Sex-specific cardiovascular drug dosages are needed to reduce adverse reactions in women, according to a position paper from the European Society of Cardiology published in the European Heart Journal – Cardiovascular Pharmacotherapy.
The position paper outlines the differences between women and men with respect to cardiovascular medications and gives recommendations on how to improve treatment in women.
Key differences between women and men with respect to cardiovascular diseases and drugs:
- Women are at greater risk of cardiovascular disease than men because they live longer.
- Cardiovascular drug recommendations are based on clinical trials in middle-aged men.
- Adverse drug reactions are more severe and more common in women than men.
- Women less often receive preventive treatments and are treated less aggressively than men.
- Women and men absorb, distribute, metabolise, and excrete drugs differently.
Lead author Dr Juan Tamargo, director of the Cardiovascular Pharmacology Research Group, Universidad Complutense, Madrid, Spain, said:
“Cardiovascular diseases kill a greater proportion of women than men in Europe, and they kill twice as many women as all cancers combined. Cardiovascular drug recommendations are based on clinical trials in middle-aged men. Women have more adverse reactions from current dosages and may stop taking preventive medication, leaving them unprotected despite their higher risk.
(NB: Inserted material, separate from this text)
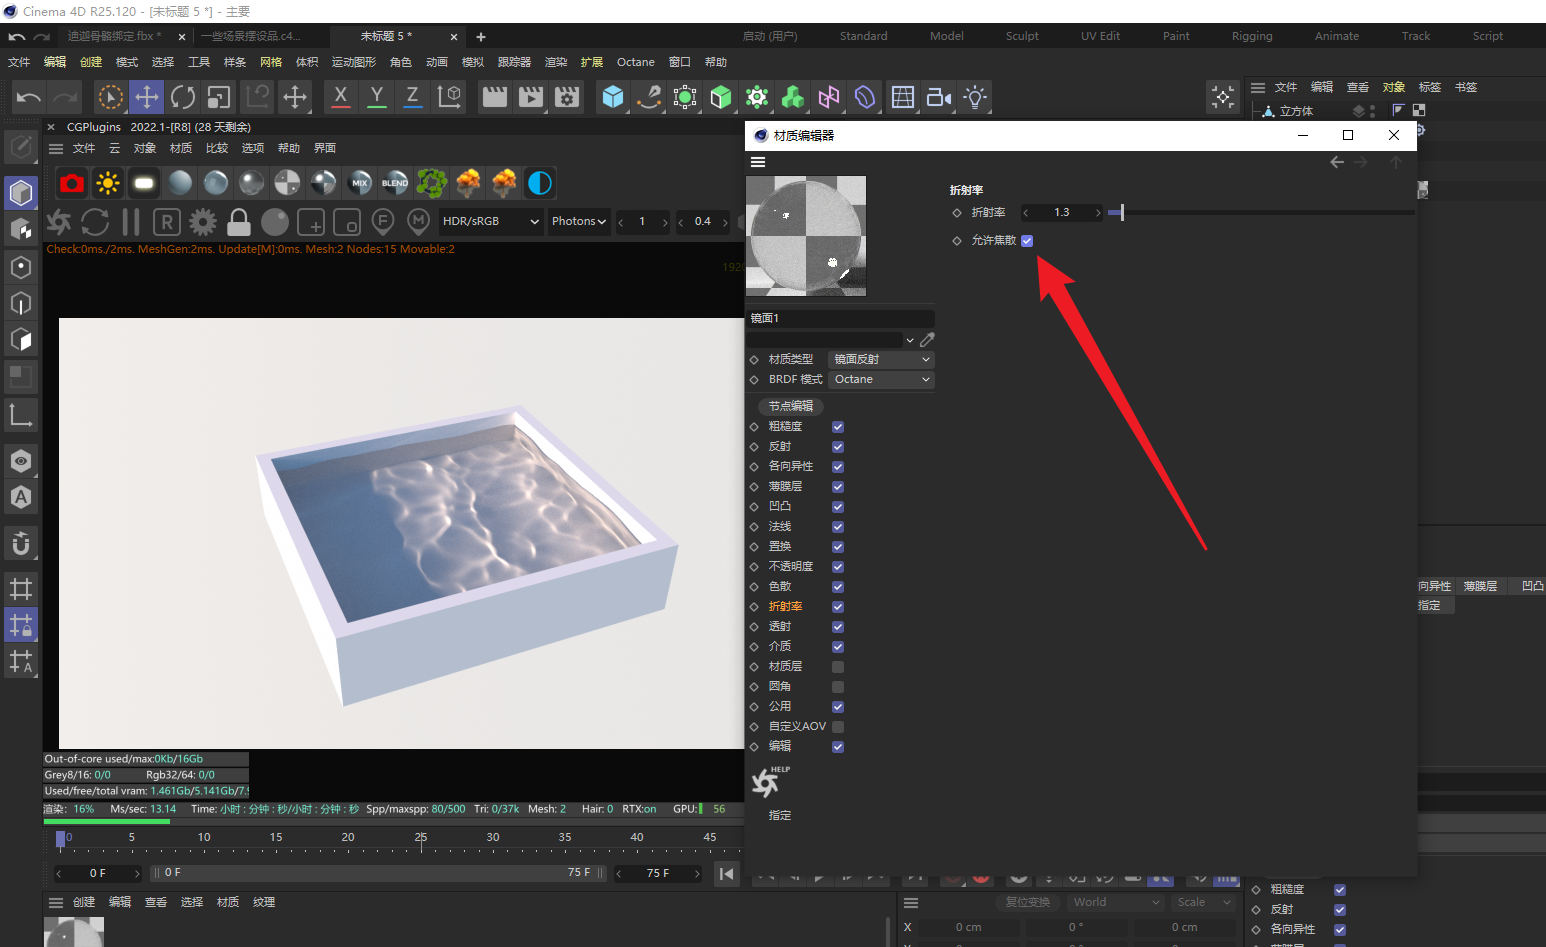Select the 折射率 channel in material list
The width and height of the screenshot is (1546, 947).
785,607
“Male physicians less often prescribe recommended medications for female patients. Some doctors think cardiovascular disease is not a real issue for women because they are protected by sex hormones, forgetting that this disappears with age and women live longer than men.”
Women have a 1.5 to 1.7-fold greater incidence of adverse reactions to cardiovascular drugs and they tend to be more severe than in men, more often needing hospital admission. For example, women have a higher risk of drug-induced torsades de pointes (an abnormal heart rhythm than can lead to sudden cardiac death) and severe bleeding. Statin- induced myopathy is more common in older women with low body weight.
There are sex-related differences in the pharmacokinetics (the way a drug is absorbed, distributed, biotransformed and excreted) of some widely used cardiovascular drugs. For example, the bioavailability and plasma levels of aspirin are higher in women than men, possibly due to lower activity of the enzyme aspirin esterase, and greater distribution and lower clearance of aspirin. These differences vanish with oral contraceptives and during pregnancy.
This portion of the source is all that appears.